Hill discusses future of KMHB

KMHB recently recognized recognized the best yards and gardens in the area. From left, Bill Hale, KMHB treasurer, honorees Smoky Colbach and Sandy Thomason, Joe Whiteside, a KMHB board member and KMHB member Terry Rust.

Keep Morristown Hamblen Beautiful Executive Director Shandi Hill addressed organization’s annual meeting at Rose Center recently for the first time since being named to the position in January.

She said the future for the 35-year-old nonprofit organization, and said the future is bright.

“We are excited about the many things ahead,” Hill said. “Most importantly, we all feel strongly about our environment, and as a team, we understand the push we need to make on public awareness through programs that inspire others to take action in beautifying the world we live in.

“I am honored to enlighten you today on our participation.”

KMBH uses a variety of programs that educate businesses, industries, school systems and residents on its goals for community improvement and beautification, focusing on litter prevention, beautification, community greening, waste minimization and recycling. Hill highlighted the events KMHB was partnered with during the previous year, including Downtown Music on the Green, HOLA Lakeway Food Festival, and a lake cleanup project with the Friends of Cherokee Lake Users Association twice a year, local sporting events, household hazardous waste events, and community barbecues.

Hill also exemplified her organization’s relationship with the local tree board.

“This partnership has been ongoing now for over 18 years,” she said. “Already, three trees have been planted (in the area) with 27 more to come.”
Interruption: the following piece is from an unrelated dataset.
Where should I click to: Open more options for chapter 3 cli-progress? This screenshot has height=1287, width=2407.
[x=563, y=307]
In addition, KMHB also participated in the College Square Mall Home Show, where its table was viewed by thousands guests in the three-day event. The organization also collected 25 tons of used tires for its annual Tire Recycling Day event, as well as holding a breakfast for local sanitation workers and recycling used batteries, oil, paint, antifreeze and electronics.
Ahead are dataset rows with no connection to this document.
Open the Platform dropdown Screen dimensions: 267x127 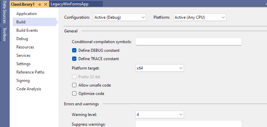200,17
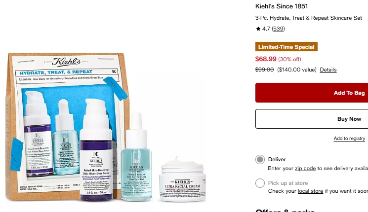The height and width of the screenshot is (212, 368).
Task: Open the 539 reviews link
Action: pos(278,29)
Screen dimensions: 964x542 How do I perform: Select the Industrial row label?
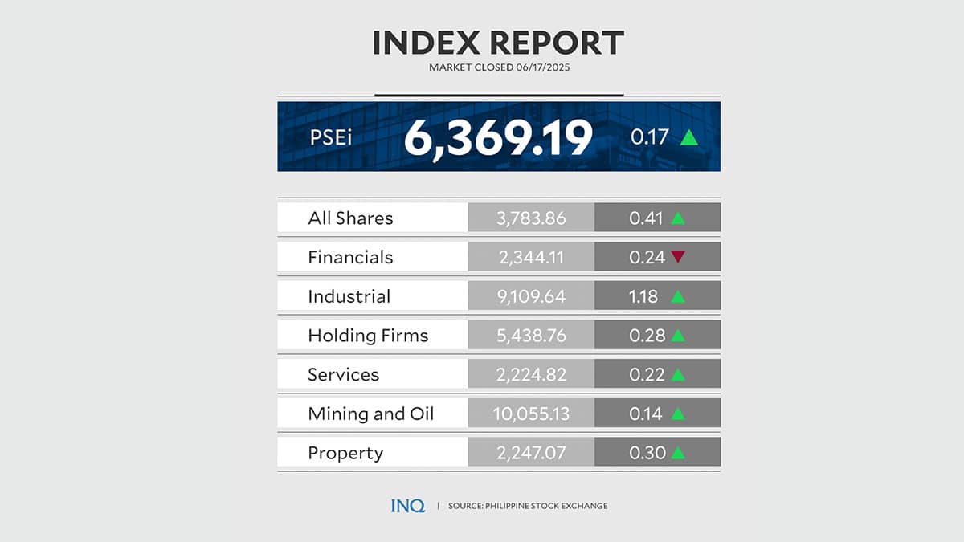[349, 296]
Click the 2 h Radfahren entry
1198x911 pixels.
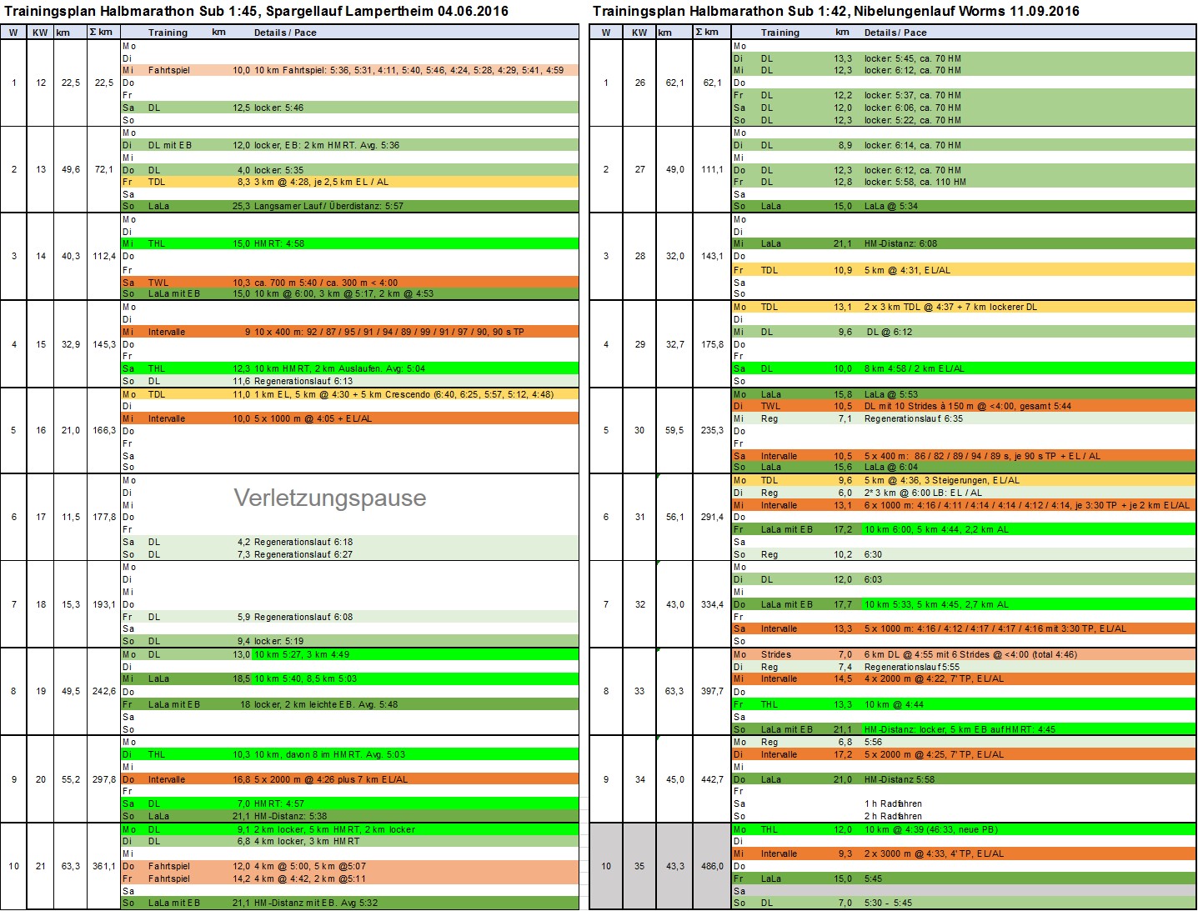point(893,817)
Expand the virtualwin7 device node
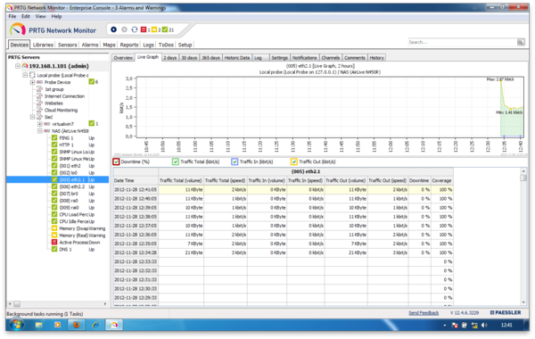535x339 pixels. coord(39,124)
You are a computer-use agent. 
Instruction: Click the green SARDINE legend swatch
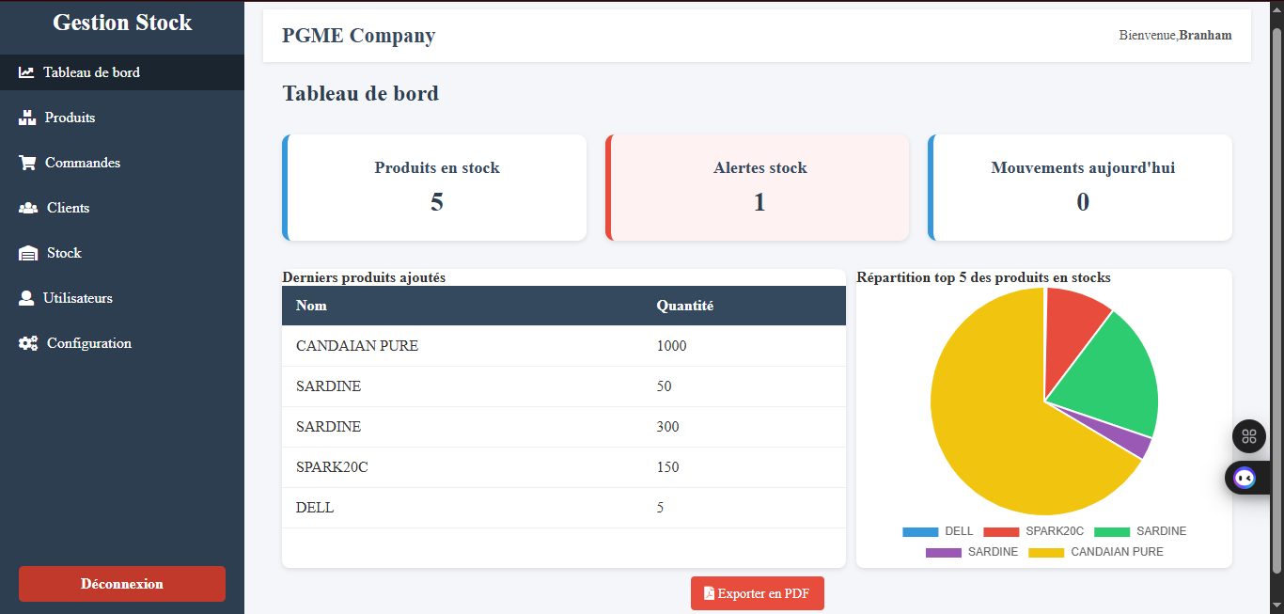tap(1109, 531)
Hill and KMHB president Tom Strate said more volunteers are needed to continue the ongoing projects the organization will be hosting over the next year, thanking those who have already assisted in keeping the community trash-free.

“If it weren’t for the people of Morristown and Hamblen County, we wouldn’t exist,” Strate said.

Other business KMHB discussed during its meeting was the organization’s financial report. According to Treasurer Bill Hale, KMHB finished with a surplus for fiscal year 2019. Its 2017 and 2018 fiscal year budgets were audited and reviewed by local accountant David M. Ellis, and found to be in good standing. The audit for FY2019 is currently in review.

Hale also said 98% of the organization’s financial support over the fiscal year came from sponsors in Morristown and Hamblen County.